Celle d’une équipe de mecs qui jouent ensemble depuis presque dix piges, tous fruits de la réforme engagée par le foot belge au début du siècle. Ce Mondial est celui de la récolte, l’heure ou jamais, presque, la Belgique présentant probablement le groupe le plus homogène de cette Coupe du monde si l’on s’en tient à la notion de génération. Alors, pourquoi tant d’échecs ? On nous a longtemps parlé des ego, des galères linguistiques, de la notion d’identité variable. Au milieu de ça, Roberto Martínez est arrivé, comme pour siffler la fin de la récré et faire converger les potentiels ensemble. « Il s’est appuyé sur notre potentiel collectif et a resserré le groupe en nous donnant foi en nos capacités, a justifié De Bruyne avant la rencontre. Aujourd’hui, on a un vrai sentiment de confiance en nous et les uns envers les autres. »

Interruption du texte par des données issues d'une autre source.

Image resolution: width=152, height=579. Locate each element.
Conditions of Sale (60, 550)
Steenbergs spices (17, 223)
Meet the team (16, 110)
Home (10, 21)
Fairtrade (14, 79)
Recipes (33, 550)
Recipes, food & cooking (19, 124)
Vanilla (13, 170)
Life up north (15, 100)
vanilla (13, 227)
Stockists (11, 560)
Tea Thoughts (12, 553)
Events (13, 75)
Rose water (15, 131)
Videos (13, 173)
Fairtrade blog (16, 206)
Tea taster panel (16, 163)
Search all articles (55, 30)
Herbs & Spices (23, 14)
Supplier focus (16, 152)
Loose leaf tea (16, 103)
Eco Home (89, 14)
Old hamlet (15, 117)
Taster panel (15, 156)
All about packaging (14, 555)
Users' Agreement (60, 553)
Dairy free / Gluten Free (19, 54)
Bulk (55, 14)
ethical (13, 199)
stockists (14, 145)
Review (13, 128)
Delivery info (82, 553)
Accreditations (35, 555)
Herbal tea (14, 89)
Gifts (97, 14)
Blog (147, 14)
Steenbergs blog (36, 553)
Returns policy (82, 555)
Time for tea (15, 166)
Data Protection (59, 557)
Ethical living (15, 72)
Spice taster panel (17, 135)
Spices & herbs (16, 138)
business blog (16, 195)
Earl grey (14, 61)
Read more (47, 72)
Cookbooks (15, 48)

D’où la victoire contre le Brésil, chef-d’œuvre à deux têtes : dans l’adaptation tactique et la réponse collective d’un groupe bousculé au tour précédent, face au Japon. Martínez y est pour beaucoup : « J’ai une équipe, pas un groupe d’individus. C’est un processus qui en a fait une équipe compétitive au plus haut niveau. Aucun joueur n’utilise la sélection pour améliorer son image personnelle, ces mecs partagent une vision, une ambition commune et veulent rendre la Belgique fière. Ce qu’il nous manquait, c’était une expérience internationale, un vrai vécu. C’est ce que Thierry Henry nous a apporté. Lui sait comment gagner une Coupe du monde, c’était la pièce manquante parfaite. Et nous voilà en demi-finales du Mondial. » Ça n’est plus un fantasme, juste une réalité : oublions l’histoire du barbecue entre voisins. Place aux transformations, c’est ce qui définira l’échelle de temps.